Dataset excerpts>
* * * * * * *

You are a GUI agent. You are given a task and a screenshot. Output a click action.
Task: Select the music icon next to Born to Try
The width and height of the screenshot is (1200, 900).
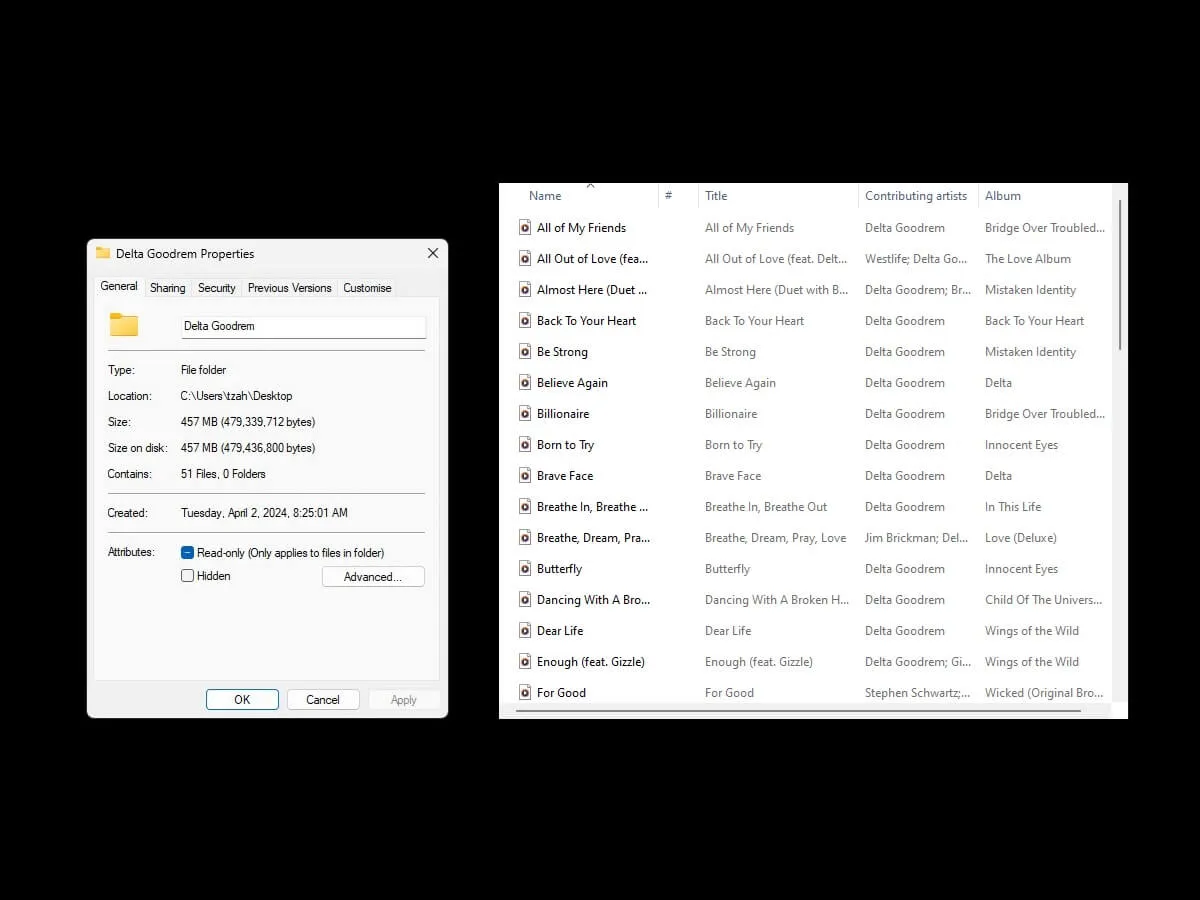525,444
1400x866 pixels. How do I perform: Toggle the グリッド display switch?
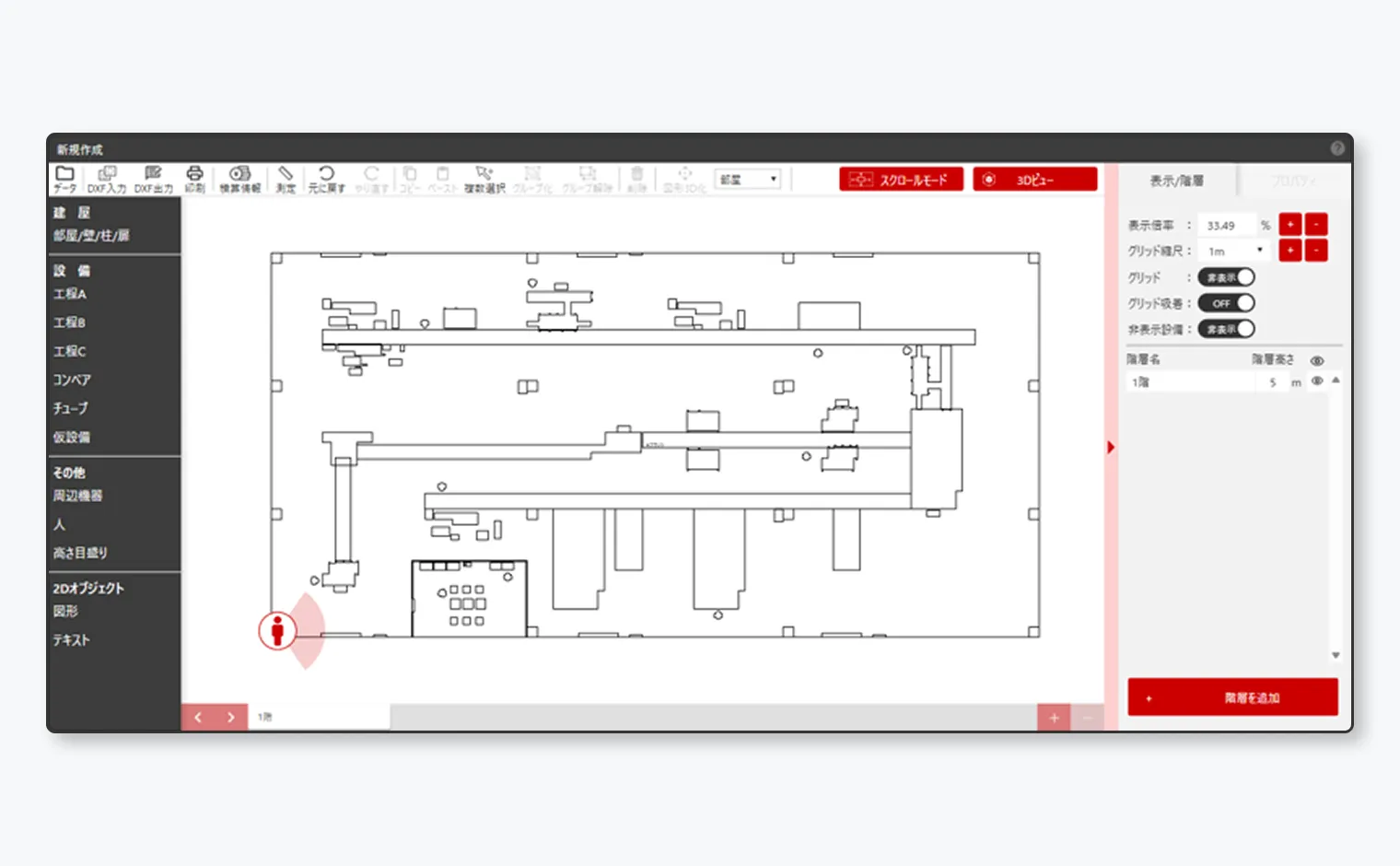[1226, 277]
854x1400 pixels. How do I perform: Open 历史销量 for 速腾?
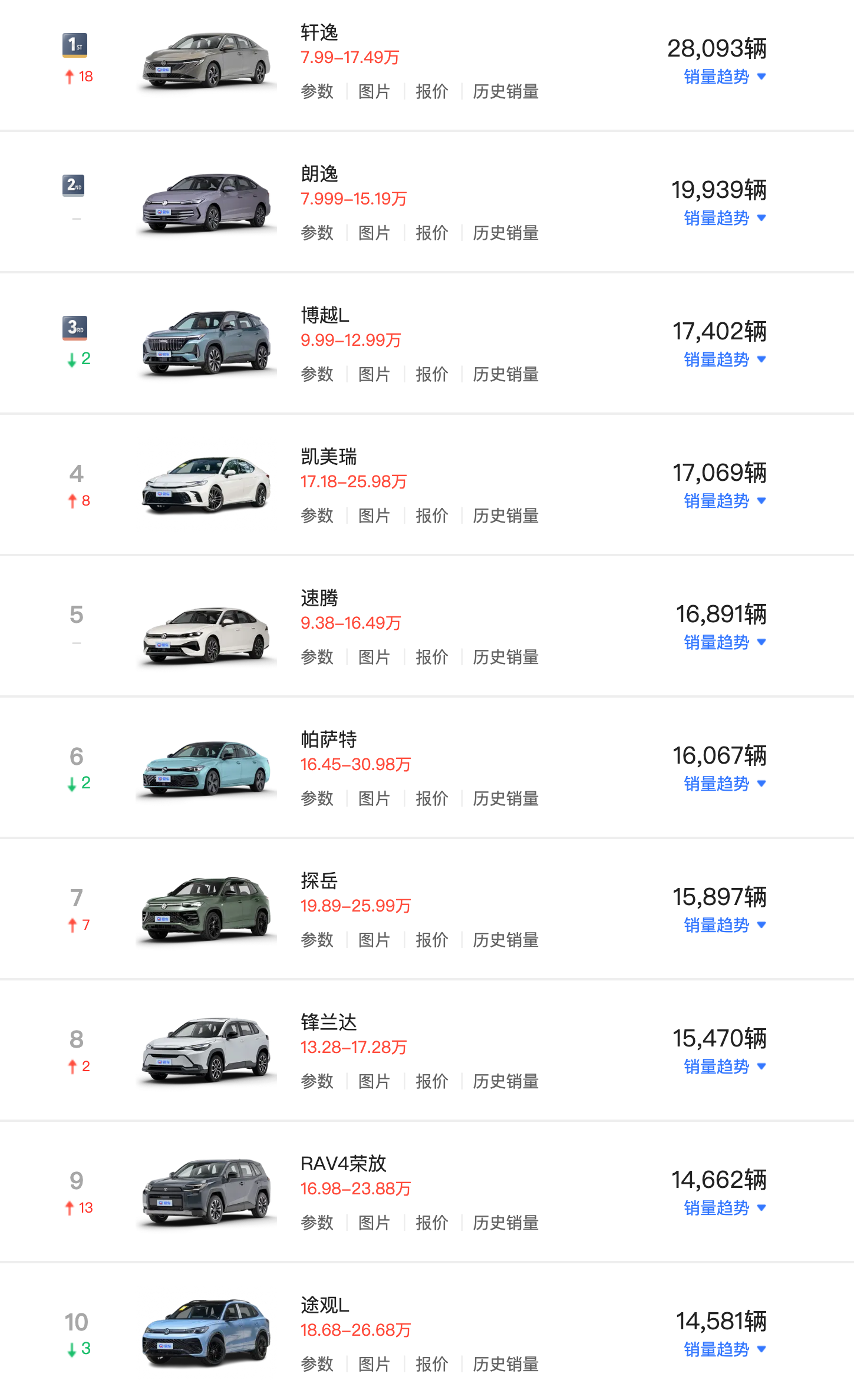[x=506, y=657]
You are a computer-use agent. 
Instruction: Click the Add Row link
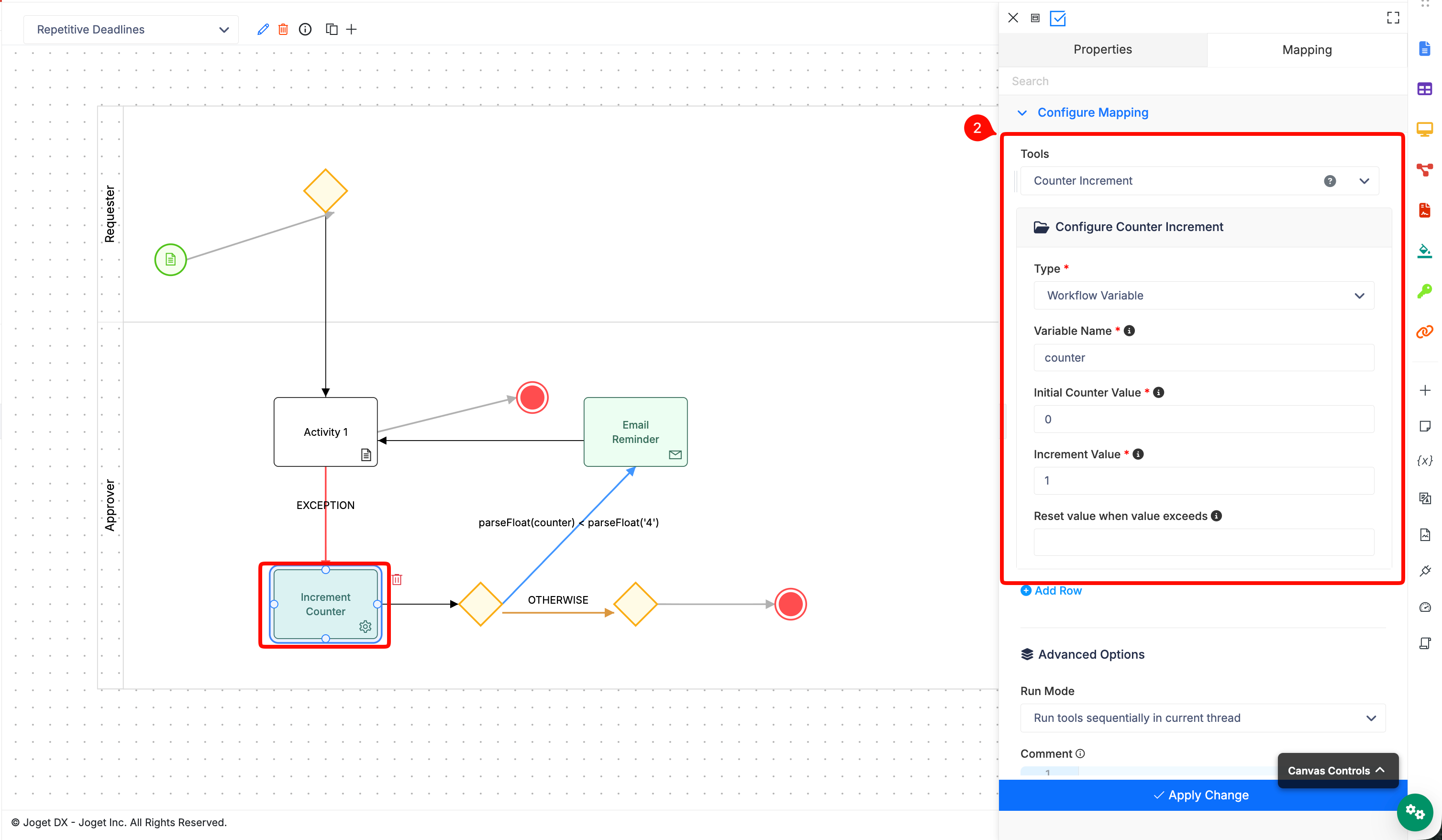(1051, 590)
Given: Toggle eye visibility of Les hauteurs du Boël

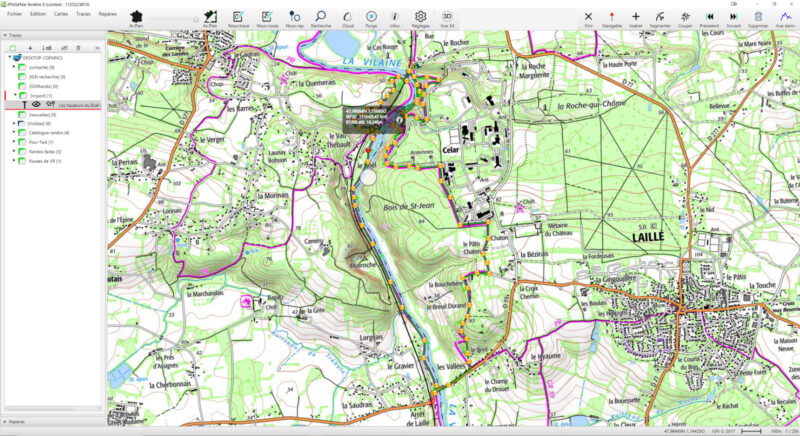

* * * * * * *

Please output an exact repetition of the lines from the line containing "1400x866 pixels. How" to the end of the records, both included, with no pictures and no additional text.

Exercise answer>
1400x866 pixels. How do I perform: Toggle the グリッド display switch?
[1226, 277]
854x1400 pixels. How do I perform: Open 历史销量 for 速腾?
[x=506, y=657]
You are a computer-use agent. 
Instruction: Click the Add Row link
(1051, 590)
Given: Toggle eye visibility of Les hauteurs du Boël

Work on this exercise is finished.